Blooming season intermediate in time and length; flowers appearing with the leaves, showy on account of the numerous, pure white, flat petals, with a somewhat disagreeable odor; borne in clusters on lateral buds and spurs, in pairs; pedicels seven-sixteenths inch in length, glabrous, green with a distinct reddish tinge on one side; calyx-tube red, broadly obconic, glabrous; calyx-lobes short, obtuse, pubescent on both surfaces, eglandular, with a hairy, serrate margin, somewhat reflexed; petals ovate, crenate, but somewhat fringed, long and narrowly clawed; anthers yellowish; filaments five-sixteenths inch long; pistil glabrous, shorter than the stamens.

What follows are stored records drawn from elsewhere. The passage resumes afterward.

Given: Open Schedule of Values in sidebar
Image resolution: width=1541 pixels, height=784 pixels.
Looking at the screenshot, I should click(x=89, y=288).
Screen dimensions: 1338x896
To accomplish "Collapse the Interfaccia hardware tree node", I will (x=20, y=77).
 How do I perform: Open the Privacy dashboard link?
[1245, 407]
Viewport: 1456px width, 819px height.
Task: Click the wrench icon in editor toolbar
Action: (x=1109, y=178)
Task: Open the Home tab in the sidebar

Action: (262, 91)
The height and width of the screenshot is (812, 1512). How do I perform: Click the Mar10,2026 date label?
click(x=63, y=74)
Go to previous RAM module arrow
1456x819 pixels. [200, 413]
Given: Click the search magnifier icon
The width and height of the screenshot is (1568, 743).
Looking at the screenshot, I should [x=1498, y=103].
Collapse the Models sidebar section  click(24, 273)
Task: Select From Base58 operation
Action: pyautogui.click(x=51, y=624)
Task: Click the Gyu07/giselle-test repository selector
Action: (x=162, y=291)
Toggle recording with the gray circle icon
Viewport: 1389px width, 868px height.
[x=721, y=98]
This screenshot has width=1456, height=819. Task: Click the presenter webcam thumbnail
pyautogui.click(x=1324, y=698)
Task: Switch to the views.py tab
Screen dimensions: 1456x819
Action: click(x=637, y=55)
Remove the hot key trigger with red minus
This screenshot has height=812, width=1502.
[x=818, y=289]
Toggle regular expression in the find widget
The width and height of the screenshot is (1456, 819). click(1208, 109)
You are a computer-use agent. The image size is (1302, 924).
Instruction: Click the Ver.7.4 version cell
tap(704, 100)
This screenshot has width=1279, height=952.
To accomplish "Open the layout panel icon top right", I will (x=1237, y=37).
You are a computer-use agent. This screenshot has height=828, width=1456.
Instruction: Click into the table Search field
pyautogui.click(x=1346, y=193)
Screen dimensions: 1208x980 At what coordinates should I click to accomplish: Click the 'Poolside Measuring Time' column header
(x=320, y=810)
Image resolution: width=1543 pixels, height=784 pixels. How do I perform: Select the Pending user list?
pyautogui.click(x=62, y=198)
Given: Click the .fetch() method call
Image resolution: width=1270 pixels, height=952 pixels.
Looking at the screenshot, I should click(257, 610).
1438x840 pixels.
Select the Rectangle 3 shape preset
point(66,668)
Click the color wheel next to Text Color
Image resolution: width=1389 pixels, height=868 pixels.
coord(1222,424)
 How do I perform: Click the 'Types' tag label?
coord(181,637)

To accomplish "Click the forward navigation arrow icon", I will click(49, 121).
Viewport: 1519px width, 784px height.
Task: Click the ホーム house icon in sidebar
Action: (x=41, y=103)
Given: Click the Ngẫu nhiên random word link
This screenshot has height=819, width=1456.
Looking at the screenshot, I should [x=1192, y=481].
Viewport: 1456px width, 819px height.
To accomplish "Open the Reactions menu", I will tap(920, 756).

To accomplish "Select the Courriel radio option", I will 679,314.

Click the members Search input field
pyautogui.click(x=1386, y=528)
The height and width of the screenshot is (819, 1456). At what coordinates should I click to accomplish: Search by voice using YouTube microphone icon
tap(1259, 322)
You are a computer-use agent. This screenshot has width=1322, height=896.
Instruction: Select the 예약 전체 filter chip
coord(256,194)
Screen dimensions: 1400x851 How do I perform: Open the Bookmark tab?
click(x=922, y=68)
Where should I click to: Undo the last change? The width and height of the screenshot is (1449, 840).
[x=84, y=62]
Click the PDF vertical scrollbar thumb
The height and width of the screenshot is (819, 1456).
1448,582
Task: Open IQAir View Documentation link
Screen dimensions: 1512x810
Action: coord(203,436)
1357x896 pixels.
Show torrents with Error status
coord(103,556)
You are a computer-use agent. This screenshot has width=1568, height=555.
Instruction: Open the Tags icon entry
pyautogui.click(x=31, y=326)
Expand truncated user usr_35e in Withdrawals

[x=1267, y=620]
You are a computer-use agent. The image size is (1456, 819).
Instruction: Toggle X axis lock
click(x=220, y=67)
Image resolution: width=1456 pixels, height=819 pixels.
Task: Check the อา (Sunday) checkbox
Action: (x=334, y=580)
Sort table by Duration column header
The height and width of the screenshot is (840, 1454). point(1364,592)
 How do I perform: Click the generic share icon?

Fruit mid-season, ripening period of medium length; about one and one-eighth inches in diameter, roundish-oval or ovate, not compressed, halves equal; cavity unusually shallow, very narrow; suture an indistinct line; apex roundish; color dull carmine, covered with thin bloom; dots numerous, gray or reddish, nearly obscure, with almost none around the base; stem slender, below medium in length; skin thick, tough, astringent, adhering; flesh pale, dull yellow, very juicy, slightly fibrous, watery and melting, sweet at first with a tart and somewhat astringent after-taste; good; stone adhering to the pulp, seven-eighths inch by five-eighths inch in size, roundish-oval, flattened, smooth, blunt at the base and apex, conspicuously winged on the ventral suture, with a deep but narrow groove on the dorsal suture.
HUDSON
HUDSON
Prunus domestica
1. Mich. Hort. Soc. Rpt. 289. 1889. 2. Mich. Sta. Bul. 103:35 1894. 3. Ohio Hort. Soc. Rpt. 30:168. 1896-97. 4. Cornell Sta. Bul. 131:181 fig. 40 III, 187. 1897. 5. Am. Pom. Soc. Cat. 25. 1897. 6. Can. Exp. Farm Bul. 2nd Ser. 3:52. 1900. 7. Waugh Plum Cult. 109. 1901.
Hudson River Purple 6. Hudson River Purple Egg 1, 3, 4. Hudson River Purple Egg 2, 5, 7. Purple Egg 2.
Hudson is limited in cultivation, belonging almost wholly to the Hudson River Valley where it has long been somewhat of a favorite for both home and market planting. The variety has few qualities of fruit to commend it especially outside of the region where it is now grown and even here its value is probably overrated. The fruits are of only medium size, not markedly attractive in appearance and the quality is below the average among standard plums. The trees are for most part very good in constitution and habit of growth and in particular bear very well; they have the faults of not bearing early and of being subject to black-knot. The variety, and perhaps it is well, is being less planted than formerly.